GIVEN INFORMATION Start Marker

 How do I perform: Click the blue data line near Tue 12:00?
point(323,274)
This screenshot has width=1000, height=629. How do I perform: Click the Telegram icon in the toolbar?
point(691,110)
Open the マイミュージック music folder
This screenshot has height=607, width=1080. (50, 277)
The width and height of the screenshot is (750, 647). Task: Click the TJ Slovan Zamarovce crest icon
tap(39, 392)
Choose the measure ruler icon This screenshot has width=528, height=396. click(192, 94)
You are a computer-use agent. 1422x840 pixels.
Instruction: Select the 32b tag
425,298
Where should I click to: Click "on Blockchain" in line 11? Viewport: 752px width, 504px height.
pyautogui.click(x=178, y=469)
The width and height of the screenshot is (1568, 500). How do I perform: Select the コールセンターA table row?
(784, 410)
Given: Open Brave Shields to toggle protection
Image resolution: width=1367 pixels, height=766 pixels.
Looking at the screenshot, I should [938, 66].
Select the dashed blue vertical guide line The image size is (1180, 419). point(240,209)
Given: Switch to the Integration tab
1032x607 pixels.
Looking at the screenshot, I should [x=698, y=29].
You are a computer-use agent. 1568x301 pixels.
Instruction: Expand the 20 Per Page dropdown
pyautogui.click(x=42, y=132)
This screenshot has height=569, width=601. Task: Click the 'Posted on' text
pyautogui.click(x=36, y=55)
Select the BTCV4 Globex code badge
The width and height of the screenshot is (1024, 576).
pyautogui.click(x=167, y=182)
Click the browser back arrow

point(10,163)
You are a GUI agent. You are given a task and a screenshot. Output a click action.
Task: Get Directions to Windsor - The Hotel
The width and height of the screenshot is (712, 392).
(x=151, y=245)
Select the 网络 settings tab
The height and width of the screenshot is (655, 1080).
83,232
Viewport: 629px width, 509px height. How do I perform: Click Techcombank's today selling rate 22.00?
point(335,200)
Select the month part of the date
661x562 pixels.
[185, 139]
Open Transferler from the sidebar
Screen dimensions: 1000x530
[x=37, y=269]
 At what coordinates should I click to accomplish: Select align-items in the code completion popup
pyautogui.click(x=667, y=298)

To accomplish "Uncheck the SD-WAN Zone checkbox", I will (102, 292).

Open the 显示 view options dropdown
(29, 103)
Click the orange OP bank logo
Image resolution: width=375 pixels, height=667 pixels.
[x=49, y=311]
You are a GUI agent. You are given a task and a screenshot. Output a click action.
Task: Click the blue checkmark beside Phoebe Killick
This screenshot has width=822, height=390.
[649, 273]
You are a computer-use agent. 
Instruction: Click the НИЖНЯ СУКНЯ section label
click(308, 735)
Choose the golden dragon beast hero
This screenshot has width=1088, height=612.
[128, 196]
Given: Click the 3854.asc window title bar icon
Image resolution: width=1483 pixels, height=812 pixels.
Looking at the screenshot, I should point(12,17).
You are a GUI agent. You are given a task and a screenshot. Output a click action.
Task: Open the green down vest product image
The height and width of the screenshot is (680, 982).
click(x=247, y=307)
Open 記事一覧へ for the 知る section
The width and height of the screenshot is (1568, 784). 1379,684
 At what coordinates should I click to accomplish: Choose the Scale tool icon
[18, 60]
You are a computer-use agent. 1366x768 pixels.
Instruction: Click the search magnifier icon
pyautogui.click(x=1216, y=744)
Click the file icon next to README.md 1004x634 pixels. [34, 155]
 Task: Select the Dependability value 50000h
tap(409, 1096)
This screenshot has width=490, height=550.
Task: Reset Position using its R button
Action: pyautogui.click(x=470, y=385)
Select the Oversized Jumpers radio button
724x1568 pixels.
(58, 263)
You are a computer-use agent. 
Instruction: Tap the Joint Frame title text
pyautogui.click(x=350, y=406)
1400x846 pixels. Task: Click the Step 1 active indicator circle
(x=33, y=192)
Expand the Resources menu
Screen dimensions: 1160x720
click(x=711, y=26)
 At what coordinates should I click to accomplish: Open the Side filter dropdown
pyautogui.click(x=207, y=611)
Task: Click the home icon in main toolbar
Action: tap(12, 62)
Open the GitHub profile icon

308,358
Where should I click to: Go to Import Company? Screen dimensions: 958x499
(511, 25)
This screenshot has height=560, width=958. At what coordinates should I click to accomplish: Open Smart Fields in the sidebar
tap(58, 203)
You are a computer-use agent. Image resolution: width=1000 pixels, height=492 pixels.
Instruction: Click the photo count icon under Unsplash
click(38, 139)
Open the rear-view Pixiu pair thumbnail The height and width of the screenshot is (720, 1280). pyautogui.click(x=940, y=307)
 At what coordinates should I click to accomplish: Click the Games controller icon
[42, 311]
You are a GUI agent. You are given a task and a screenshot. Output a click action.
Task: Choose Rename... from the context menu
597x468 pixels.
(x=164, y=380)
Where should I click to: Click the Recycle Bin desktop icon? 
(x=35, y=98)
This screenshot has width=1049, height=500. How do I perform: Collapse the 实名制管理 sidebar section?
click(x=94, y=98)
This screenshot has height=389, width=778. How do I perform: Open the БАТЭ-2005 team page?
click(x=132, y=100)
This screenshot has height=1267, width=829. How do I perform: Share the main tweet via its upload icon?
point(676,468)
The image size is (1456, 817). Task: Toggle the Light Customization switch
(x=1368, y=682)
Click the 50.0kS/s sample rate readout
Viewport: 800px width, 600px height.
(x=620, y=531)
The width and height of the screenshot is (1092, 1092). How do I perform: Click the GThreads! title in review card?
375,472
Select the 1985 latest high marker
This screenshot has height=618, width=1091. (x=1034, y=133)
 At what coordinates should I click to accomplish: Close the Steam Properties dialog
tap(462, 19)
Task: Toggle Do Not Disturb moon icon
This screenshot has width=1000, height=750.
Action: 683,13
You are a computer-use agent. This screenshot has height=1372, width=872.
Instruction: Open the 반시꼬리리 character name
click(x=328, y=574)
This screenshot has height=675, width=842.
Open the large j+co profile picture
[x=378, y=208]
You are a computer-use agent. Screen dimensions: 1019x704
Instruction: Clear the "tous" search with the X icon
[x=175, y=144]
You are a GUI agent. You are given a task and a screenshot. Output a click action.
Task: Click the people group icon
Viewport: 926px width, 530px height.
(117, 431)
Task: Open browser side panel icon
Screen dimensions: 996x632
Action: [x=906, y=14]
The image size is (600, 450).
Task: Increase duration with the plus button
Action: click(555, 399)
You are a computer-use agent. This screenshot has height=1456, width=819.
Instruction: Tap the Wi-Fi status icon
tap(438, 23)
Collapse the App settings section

GIVEN INFORMATION End Marker

* TASK TO CARRY OUT *
Say how many lines in the preceding material hold the word "computer"; nothing else belongs in the reply.

* SOLUTION TO THIS PROBLEM *
9